Organoaxial gastric volvulus in a 75-year-old woman. Coronal slice at the arterial phase on the thorax (A) and at the portal phase on the abdomen B show a paraesophageal hernia, the fundus (star) at a lower level than the antrum and the antropyloric transition zone (arrow) at the distal part of the antrum without any mass or bowel thickening.

Extrinsic causes of gastro-duodenal obstruction

Annular pancreas—an uncommon congenital abnormality—is usually asymptomatic, but may cause pancreatitis or duodenal obstruction. Clinical findings of gastro-duodenal obstruction were found to be present in 21% of the 42 patients with annular pancreas included in a retrospective study [28]. An incomplete or complete annular pancreas may be associated with gastric outlet obstruction. When pancreatic tissue is found posterolateral to the second duodenum, it has high sensitivity and specificity for the diagnosis of annular pancreas, whereas the presence of pancreatic tissue anterolateral to the duodenum is significantly less specific.
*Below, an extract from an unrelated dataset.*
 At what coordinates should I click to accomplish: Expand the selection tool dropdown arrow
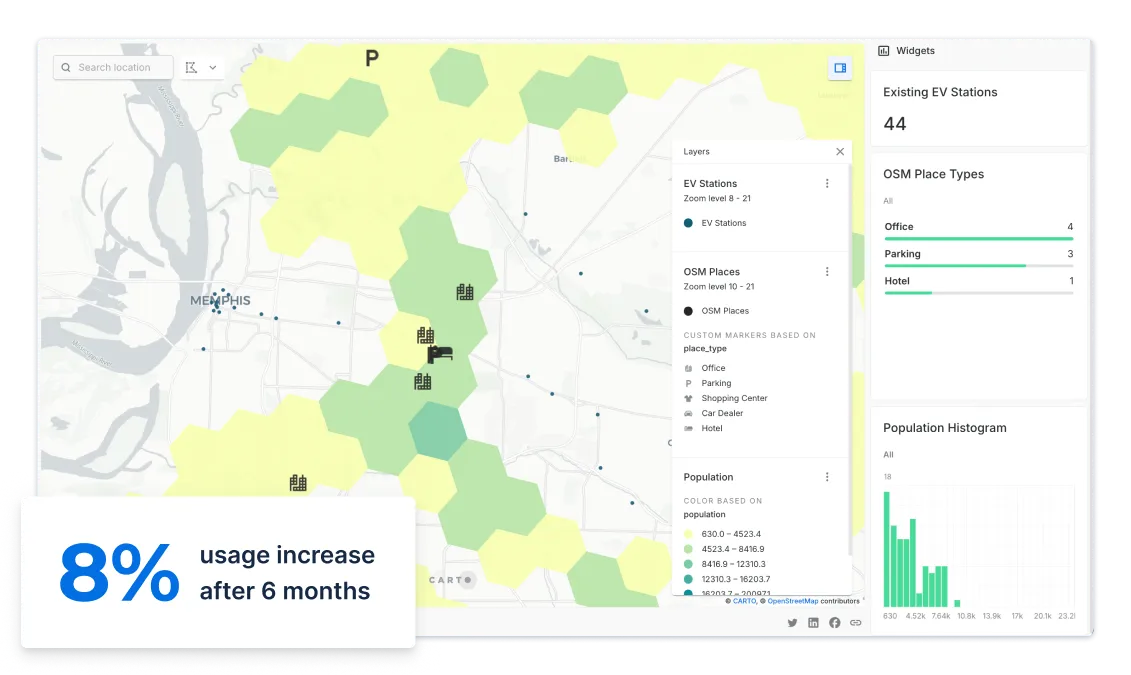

A complete ring of pancreatic tissue surrounding the second part of the duodenum diagnoses a complete annular pancreas, whereas a crocodile jaw appearance of pancreatic tissue anterior and posterior to the duodenum is highly suggestive of incomplete annular pancreas [29]. MRI is superior to CT in showing the annular duct or identifying associated pancreatic abnormalities such as pancreas divisum [28].

SMAS involves superior mesenteric artery compression of the third duodenum. It is responsible for subacute or recurrent forms of obstruction, with a typical relief of obstruction in a prone, knee–chest, or left lateral decubitus position. CT shows dilatation of the stomach and of the first and second duodenum, with a decrease in the superior mesenteric artery–aorta distance and angle [29]. An aortomesenteric distance <8 mm and an angle <22° would be suggestive of this disorder. However, caution is needed when using these measurements as diagnostic cut-off because the superior mesenteric artery is often anterolateral relative to the aorta, and 3D reconstructions provide more accurate assessment than sagittal reformatting. The presence of a Nutcracker phenomenon consecutive to compression of the left renal vein is an ancillary finding for diagnosing SMAS. Moreover, fluoroscopic upper gastro-intestinal imaging may provide additional arguments by showing that the obstruction of the duodenum is relieved by a change in position, especially in left lateral decubitus. Ultimately, it should be kept in mind that CT can be suggestive of the disorder but, even when CT findings are present it must be interpreted in the context of the patient’s symptoms, given the rarity of the disorder [30].

Diagnosis of complication

Gastro-duodenal obstruction complications generally depend on the cause of the obstruction rather than being associated with stomach dilatation. In gastric volvulus, there is a high risk of gastric ischemia and perforation along with peritonitis or mediastinitis if patients diagnosed with this disorder are not operated promptly. In cases of gastric dilatation, gastric or portal pneumatosis may be identified but it is not specific to ischemia. These findings may be noted in patients presenting with gastroparesis due to gastric dilatation, but the symptoms generally resolve when a nasogastric tube is inserted in the stomach [4]. By contrast, the presence of fat stranding or of fluid in contact with the stomach constitutes arguments for ischemia in the setting of gastric pneumatosis.